Fall of the Roman Emperor

Titus

Sensationalism generally has a negative connotation, but, hey, sometimes sensationalism is, well, sensational. There's a reason why this stuff works century after century. Every era has its revenge tragedies, its Grand Guignol, its slasher films. Taymor -- who, perhaps ironically, made her name mounting Disney's The Lion King on Broadway -- knows that this stuff always has its place, and she knows that it's of a kind with circuses. So she gooses up this three-ring Titus with every flashy trick known to directors. We've all seen various anachronistic Shakespearean productions: On film Ian McKellan moved Richard III to the 1930s, and Kenneth Branagh transplanted Hamlet to sometime in the late 19th Century.

But Taymor effortlessly intertwines the modern and the ancient in a way that negates period. Motorcycles ride alongside chariots, radio-news microphones stand cheek by jowl with altars of smoldering entrails, Chiron and Demetrius play video games while people are run through with spears. The approach is the opposite of what Orson Welles did in Macbeth -- placing everything on a nearly blank soundstage -- but the effect is nearly the same: Taymor moves Titus completely out of time and into all time.

Hopkins seems quite at home here, combining his Shakespearean chops and his Lecter madness. The cast is generally first-rate, though Colm Feore is simply too bland as Titus' brother, and Rhys and Rhys Meyers are sometimes a bit much. But the standout is surely Lennix, who has the most interesting role. That Shakespeare links Aaron's blackness with his evil -- at least in wordplay -- may be yet another reason that Titus Andronicus doesn't get performed much these days. But taken as a whole, Aaron's character seems simultaneously both inexplicably evil and nobly human.
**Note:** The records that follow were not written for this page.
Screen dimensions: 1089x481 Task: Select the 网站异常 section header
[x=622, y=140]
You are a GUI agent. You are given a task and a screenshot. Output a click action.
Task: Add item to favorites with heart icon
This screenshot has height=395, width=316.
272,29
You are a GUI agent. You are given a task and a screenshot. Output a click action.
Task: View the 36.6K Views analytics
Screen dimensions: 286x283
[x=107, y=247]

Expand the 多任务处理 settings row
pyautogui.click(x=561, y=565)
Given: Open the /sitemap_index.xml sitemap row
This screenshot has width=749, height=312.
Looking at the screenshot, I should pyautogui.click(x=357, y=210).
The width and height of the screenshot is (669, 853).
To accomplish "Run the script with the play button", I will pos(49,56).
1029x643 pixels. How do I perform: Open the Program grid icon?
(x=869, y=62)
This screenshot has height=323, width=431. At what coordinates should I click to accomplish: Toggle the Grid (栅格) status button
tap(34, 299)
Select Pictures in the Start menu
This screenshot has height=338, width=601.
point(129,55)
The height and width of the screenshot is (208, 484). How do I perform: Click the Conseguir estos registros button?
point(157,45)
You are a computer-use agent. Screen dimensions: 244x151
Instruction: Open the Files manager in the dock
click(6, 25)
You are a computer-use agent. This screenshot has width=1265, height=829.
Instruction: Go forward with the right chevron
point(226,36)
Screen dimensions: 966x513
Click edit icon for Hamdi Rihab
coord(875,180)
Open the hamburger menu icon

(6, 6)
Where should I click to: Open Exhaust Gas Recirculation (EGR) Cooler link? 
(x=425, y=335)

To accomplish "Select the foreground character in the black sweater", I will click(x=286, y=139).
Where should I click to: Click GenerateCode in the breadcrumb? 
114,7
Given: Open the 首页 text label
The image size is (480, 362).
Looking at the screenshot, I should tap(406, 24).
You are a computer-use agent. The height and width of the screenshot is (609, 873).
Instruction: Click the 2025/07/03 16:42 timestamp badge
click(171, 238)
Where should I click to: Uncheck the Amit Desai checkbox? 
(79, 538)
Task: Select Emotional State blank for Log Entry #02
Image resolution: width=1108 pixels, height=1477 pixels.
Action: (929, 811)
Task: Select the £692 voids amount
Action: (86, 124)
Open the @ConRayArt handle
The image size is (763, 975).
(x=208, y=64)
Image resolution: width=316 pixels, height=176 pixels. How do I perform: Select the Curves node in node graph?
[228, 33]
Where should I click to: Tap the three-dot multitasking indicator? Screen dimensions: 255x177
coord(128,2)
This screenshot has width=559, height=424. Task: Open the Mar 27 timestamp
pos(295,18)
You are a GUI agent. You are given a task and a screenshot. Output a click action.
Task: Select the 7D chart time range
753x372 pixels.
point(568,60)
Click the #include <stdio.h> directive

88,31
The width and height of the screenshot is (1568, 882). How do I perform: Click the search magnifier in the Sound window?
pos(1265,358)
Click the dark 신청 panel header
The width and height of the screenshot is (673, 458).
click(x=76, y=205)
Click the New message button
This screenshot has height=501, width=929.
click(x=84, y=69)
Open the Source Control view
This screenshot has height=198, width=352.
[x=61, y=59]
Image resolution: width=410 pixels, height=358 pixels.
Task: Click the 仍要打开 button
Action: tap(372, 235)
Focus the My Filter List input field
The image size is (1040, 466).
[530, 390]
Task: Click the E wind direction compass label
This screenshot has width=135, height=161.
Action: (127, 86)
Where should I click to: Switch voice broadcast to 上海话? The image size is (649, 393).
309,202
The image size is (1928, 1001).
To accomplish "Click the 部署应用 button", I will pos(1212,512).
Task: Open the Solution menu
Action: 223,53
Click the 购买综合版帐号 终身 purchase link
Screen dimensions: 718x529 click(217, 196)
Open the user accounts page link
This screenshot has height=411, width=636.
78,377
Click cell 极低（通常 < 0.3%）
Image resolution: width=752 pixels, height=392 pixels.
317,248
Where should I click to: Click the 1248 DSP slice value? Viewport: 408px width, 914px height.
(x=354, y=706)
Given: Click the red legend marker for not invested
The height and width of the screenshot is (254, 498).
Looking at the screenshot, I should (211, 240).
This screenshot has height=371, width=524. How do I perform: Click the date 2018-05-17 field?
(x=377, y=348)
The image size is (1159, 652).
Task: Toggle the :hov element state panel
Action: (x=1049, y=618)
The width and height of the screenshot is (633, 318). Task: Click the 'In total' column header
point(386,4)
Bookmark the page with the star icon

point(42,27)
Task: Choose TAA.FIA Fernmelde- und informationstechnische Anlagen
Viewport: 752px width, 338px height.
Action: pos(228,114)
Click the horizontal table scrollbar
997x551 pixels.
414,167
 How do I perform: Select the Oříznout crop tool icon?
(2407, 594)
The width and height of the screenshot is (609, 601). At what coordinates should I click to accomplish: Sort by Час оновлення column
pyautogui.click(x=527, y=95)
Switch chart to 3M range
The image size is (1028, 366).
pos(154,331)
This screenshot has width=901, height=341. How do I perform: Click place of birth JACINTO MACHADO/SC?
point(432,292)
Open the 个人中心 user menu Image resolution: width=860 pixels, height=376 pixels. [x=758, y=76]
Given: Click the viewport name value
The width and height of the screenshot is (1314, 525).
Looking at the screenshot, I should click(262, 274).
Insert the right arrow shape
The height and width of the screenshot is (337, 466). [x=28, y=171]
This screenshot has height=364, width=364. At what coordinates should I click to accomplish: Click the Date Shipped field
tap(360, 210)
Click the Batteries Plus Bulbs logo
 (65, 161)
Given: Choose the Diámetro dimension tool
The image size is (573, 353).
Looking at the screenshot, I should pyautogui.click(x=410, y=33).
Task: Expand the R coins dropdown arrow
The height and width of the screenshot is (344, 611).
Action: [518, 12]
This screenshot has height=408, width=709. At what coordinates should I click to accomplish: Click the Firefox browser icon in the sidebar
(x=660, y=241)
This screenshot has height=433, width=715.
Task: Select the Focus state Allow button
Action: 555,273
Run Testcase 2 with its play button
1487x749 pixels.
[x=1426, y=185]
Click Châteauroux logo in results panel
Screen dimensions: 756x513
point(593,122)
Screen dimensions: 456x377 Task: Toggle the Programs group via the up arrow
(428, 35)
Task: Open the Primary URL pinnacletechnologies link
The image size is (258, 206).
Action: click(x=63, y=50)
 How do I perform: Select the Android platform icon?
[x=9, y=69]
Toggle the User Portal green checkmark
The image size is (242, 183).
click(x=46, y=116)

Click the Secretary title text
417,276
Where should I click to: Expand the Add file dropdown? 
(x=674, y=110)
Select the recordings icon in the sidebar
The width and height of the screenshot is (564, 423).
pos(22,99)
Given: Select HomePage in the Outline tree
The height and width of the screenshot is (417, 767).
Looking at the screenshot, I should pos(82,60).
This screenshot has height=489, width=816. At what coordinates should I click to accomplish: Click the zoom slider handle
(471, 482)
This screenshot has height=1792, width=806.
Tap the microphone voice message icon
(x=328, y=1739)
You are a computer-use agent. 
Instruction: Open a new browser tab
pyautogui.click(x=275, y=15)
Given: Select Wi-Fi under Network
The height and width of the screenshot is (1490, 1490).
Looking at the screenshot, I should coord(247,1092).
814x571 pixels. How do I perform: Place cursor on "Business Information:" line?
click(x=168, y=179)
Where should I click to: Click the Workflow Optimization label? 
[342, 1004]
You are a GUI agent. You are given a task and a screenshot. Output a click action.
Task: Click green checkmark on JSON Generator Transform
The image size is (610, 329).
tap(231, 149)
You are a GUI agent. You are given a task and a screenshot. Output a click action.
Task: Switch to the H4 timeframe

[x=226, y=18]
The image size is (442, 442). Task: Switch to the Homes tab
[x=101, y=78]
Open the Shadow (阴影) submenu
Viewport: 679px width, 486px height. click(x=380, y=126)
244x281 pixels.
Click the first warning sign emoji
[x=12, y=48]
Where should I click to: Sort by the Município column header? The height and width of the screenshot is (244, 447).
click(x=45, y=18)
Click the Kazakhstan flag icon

As Aaron, Harry Lennix is the Moor to end all Moors
As Aaron, Harry Lennix is the Moor to end all Moors

The film looks and sounds gorgeous. Stylistically Elliot Goldenthal's score goes from Nino Rota to Mahler to frenetic hard bop without missing a beat. If there is a slip-up in Taymor's overall design, it's in the blatant fantasy shots she occasionally inserts: Sorry, but a lamb with a human head just can't look convincing.

Commercially one has to wonder just who the filmmakers expect will show up for this wild ride. The older art-house crowd will likely be repulsed by the grotesqueness and violence, while those who would revel in its stylish outrageousness are unlikely to even realize what lurks beneath its classy façade. But its bizarre commercial prospects don't change the fact that Taymor has rescued this disreputable, neglected runt from the Shakespearean litter, staging it in a way that revels in its shortcomings and, in most cases, makes them virtues.